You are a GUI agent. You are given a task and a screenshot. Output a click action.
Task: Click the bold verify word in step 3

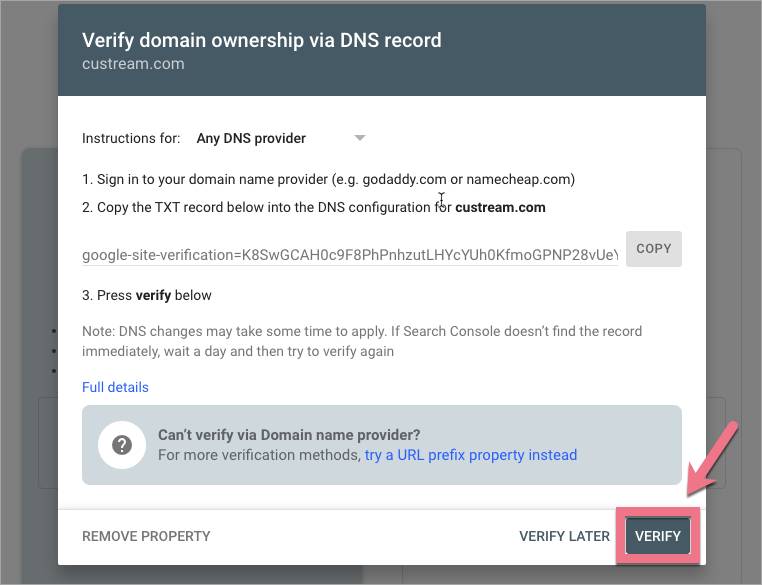tap(154, 295)
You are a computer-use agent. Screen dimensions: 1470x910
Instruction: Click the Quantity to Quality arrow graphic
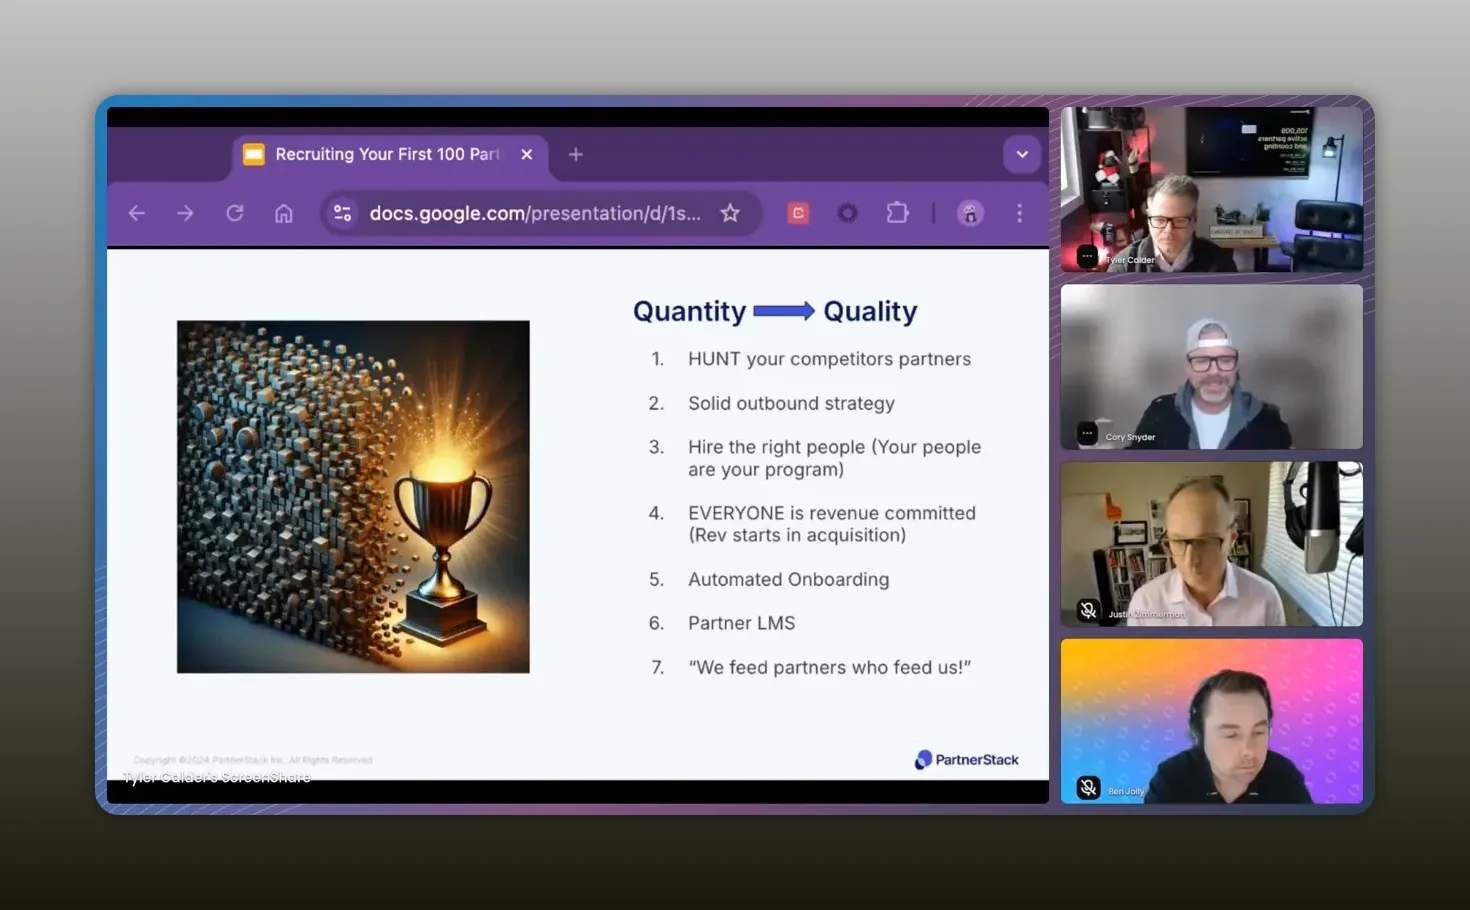click(x=783, y=311)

§ SHORT EXERCISE:
Please output the items again unchanged, starting at the line with "You are a computer-use" and running to the end of the items, both ends included, but leave out the pictures.

§ TASK SOLUTION:
You are a computer-use agent. Screen dimensions: 1470x910
Instruction: Click the Quantity to Quality arrow graphic
click(x=783, y=311)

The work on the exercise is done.